* BEGIN DATA SHOWN *
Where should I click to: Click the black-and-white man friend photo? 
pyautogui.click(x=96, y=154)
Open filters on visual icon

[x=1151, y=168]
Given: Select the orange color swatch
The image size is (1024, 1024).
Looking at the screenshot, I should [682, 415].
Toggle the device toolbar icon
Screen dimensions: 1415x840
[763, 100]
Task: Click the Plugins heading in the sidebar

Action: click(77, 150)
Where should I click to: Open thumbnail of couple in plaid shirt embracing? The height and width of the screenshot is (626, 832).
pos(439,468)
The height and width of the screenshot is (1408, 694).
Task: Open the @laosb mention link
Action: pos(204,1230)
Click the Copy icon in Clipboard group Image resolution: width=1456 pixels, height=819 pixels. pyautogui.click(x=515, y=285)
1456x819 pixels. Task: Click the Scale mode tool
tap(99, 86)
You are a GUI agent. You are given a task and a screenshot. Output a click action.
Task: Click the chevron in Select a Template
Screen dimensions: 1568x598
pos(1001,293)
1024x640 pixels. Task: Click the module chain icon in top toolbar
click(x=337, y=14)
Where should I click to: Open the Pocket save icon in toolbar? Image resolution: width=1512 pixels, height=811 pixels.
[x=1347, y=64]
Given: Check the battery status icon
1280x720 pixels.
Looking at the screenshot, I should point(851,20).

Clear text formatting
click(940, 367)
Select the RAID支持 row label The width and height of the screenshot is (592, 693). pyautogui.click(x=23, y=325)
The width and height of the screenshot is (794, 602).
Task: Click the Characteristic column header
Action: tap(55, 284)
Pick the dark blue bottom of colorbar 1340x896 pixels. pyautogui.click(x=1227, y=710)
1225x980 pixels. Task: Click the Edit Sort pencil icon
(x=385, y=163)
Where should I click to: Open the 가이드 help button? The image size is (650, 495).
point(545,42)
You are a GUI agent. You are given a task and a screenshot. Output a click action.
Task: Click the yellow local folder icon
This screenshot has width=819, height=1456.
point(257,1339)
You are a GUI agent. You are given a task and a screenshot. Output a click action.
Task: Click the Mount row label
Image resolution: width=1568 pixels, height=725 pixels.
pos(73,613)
* END DATA SHOWN *
### INSTRUCTIONS FOR THE TASK
Copy out all of the records above, replacing "Where should I click to" with "Which spot should I click to" and leaving everything else unchanged.

### OUTPUT FOR THIS TASK
Which spot should I click to: Click the black-and-white man friend photo? 
pyautogui.click(x=96, y=154)
Open filters on visual icon

[x=1151, y=168]
Given: Select the orange color swatch
The image size is (1024, 1024).
Looking at the screenshot, I should [682, 415].
Toggle the device toolbar icon
Screen dimensions: 1415x840
[763, 100]
Task: Click the Plugins heading in the sidebar

Action: click(77, 150)
Which spot should I click to: Open thumbnail of couple in plaid shirt embracing? The height and width of the screenshot is (626, 832).
pos(439,468)
The height and width of the screenshot is (1408, 694).
Task: Open the @laosb mention link
Action: pos(204,1230)
Click the Copy icon in Clipboard group Image resolution: width=1456 pixels, height=819 pixels. pyautogui.click(x=515, y=285)
1456x819 pixels. Task: Click the Scale mode tool
tap(99, 86)
You are a GUI agent. You are given a task and a screenshot. Output a click action.
Task: Click the chevron in Select a Template
Screen dimensions: 1568x598
pos(1001,293)
1024x640 pixels. Task: Click the module chain icon in top toolbar
click(x=337, y=14)
Which spot should I click to: Open the Pocket save icon in toolbar? Image resolution: width=1512 pixels, height=811 pixels.
[x=1347, y=64]
Given: Check the battery status icon
1280x720 pixels.
Looking at the screenshot, I should point(851,20).

Clear text formatting
click(940, 367)
Select the RAID支持 row label The width and height of the screenshot is (592, 693). pyautogui.click(x=23, y=325)
The width and height of the screenshot is (794, 602).
Task: Click the Characteristic column header
Action: tap(55, 284)
Pick the dark blue bottom of colorbar 1340x896 pixels. pyautogui.click(x=1227, y=710)
1225x980 pixels. Task: Click the Edit Sort pencil icon
(x=385, y=163)
Which spot should I click to: Open the 가이드 help button? The image size is (650, 495).
point(545,42)
You are a GUI agent. You are given a task and a screenshot. Output a click action.
Task: Click the yellow local folder icon
This screenshot has width=819, height=1456.
point(257,1339)
You are a GUI agent. You are given a task and a screenshot. Output a click action.
Task: Click the Mount row label
Image resolution: width=1568 pixels, height=725 pixels.
pos(73,613)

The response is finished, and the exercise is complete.